> **Problem requirements**
Set the records down again. Match every line exactly.

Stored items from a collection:
□ □ □ □
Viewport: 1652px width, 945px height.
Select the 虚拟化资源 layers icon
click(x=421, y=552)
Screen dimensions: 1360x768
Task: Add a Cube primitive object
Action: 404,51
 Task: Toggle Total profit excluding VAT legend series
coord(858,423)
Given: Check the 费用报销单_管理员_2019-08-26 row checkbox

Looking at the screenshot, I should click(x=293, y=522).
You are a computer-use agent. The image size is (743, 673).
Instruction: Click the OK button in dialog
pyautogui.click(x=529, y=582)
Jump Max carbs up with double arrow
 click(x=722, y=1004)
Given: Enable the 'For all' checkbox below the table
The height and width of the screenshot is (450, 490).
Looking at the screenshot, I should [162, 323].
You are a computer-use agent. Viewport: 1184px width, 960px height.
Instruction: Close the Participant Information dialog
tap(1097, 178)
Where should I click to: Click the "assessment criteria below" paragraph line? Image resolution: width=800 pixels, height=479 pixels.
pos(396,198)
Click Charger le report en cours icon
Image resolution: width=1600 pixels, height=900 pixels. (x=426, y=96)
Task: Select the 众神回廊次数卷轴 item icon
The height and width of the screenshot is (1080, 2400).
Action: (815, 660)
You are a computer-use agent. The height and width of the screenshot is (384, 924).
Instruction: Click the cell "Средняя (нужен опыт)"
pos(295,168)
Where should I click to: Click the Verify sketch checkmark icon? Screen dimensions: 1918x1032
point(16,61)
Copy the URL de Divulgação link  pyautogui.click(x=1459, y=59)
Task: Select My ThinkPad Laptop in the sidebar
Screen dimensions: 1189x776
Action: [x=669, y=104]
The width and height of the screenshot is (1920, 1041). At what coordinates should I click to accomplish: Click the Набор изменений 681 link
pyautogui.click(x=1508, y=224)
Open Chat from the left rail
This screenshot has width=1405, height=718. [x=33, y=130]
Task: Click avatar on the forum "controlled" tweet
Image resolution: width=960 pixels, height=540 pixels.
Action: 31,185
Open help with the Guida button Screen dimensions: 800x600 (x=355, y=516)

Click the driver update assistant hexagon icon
□ □ □ □
> **Exercise response**
Viewport: 1652px width, 945px height.
Select the 虚拟化资源 layers icon
click(x=421, y=552)
Screen dimensions: 1360x768
Task: Add a Cube primitive object
Action: 404,51
 Task: Toggle Total profit excluding VAT legend series
coord(858,423)
Given: Check the 费用报销单_管理员_2019-08-26 row checkbox

Looking at the screenshot, I should click(x=293, y=522).
You are a computer-use agent. The image size is (743, 673).
Instruction: Click the OK button in dialog
pyautogui.click(x=529, y=582)
Jump Max carbs up with double arrow
 click(x=722, y=1004)
Given: Enable the 'For all' checkbox below the table
The height and width of the screenshot is (450, 490).
Looking at the screenshot, I should [162, 323].
You are a computer-use agent. Viewport: 1184px width, 960px height.
Instruction: Close the Participant Information dialog
tap(1097, 178)
Where should I click to: Click the "assessment criteria below" paragraph line? Image resolution: width=800 pixels, height=479 pixels.
pos(396,198)
Click Charger le report en cours icon
Image resolution: width=1600 pixels, height=900 pixels. (x=426, y=96)
Task: Select the 众神回廊次数卷轴 item icon
The height and width of the screenshot is (1080, 2400).
Action: (815, 660)
You are a computer-use agent. The height and width of the screenshot is (384, 924).
Instruction: Click the cell "Средняя (нужен опыт)"
pos(295,168)
Where should I click to: Click the Verify sketch checkmark icon? Screen dimensions: 1918x1032
point(16,61)
Copy the URL de Divulgação link  pyautogui.click(x=1459, y=59)
Task: Select My ThinkPad Laptop in the sidebar
Screen dimensions: 1189x776
Action: [x=669, y=104]
The width and height of the screenshot is (1920, 1041). At what coordinates should I click to accomplish: Click the Набор изменений 681 link
pyautogui.click(x=1508, y=224)
Open Chat from the left rail
This screenshot has width=1405, height=718. [x=33, y=130]
Task: Click avatar on the forum "controlled" tweet
Image resolution: width=960 pixels, height=540 pixels.
Action: 31,185
Open help with the Guida button Screen dimensions: 800x600 (x=355, y=516)

Click the driver update assistant hexagon icon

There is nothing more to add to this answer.